Partition update counter is saved with update recods in WAL.

Node Join (with data from persitence)

Consider partition on joining node was is owning state, update counter = 50. Existing nodes has update counter = 150

Node join causes partition map exchange, update counter is sent with other partition data. (Joining node will have new ID and from the point of view of dicsovery this node is a new node.)

Coordinator observes older partition state and forces partition to moving state. Moving force is required to setup uploading newer data.

Rebalance of fresh data to joined node now may be run in 2 modes:

  • There is WAL on primary node. WAL includes checkpoint marker with partition update cntr = 45. 
    • We can send only WAL logical update records to backup
  • If counter in WAL is too big, e.g. 200, we don’t have delta (can't sent WAL recods) 
    • joined node will have to clear partition data. 
    • Partition state is set to renting state
    • When clean up finished partition goes to moving state.
    • We can’t use delta updates because there is possible problem with keys deleted early. Can get stale key if we send only delta of changes.

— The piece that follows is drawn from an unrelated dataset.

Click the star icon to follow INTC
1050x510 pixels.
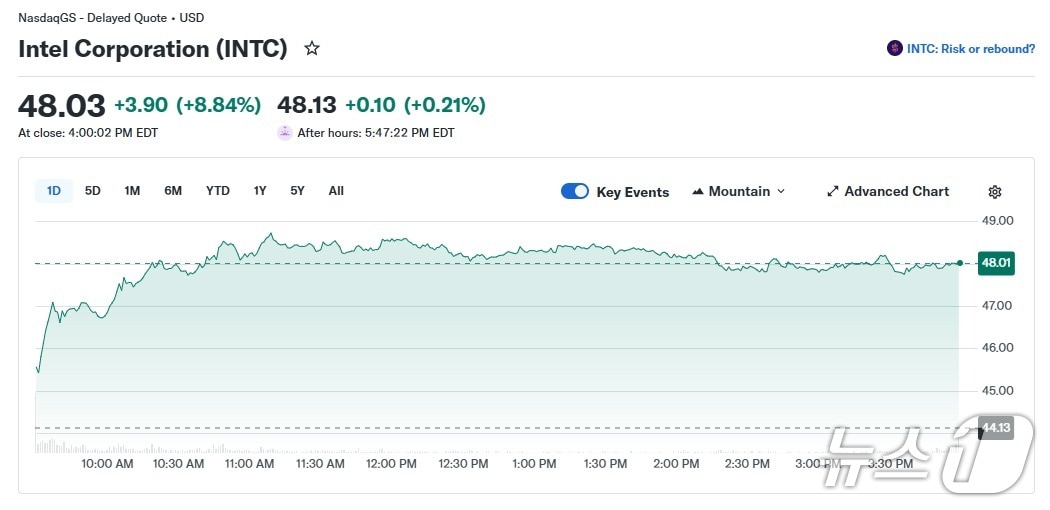tap(312, 48)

Possible future optimisation: for full update we may send page store file over network.

WAL history size

In corner case we need to store WAL only for 1 checkpoint in past for successful recovery (PersistentStoreConfiguration#walHistSize )

We can’t delete WAL segments considering only history size in bytes or segments. It is possible to replay WAL only starting from checkpoint marker.

WAL history size is measured in number of checkpoint.

Assuming that checkpoints are triggered mostly by timeout we can estimate possible downtime after which node may be rebalanced using delta logical WAL records.

By default WAL history size is 20 to increase probability that rebalancing can be done using logical deltas from WAL.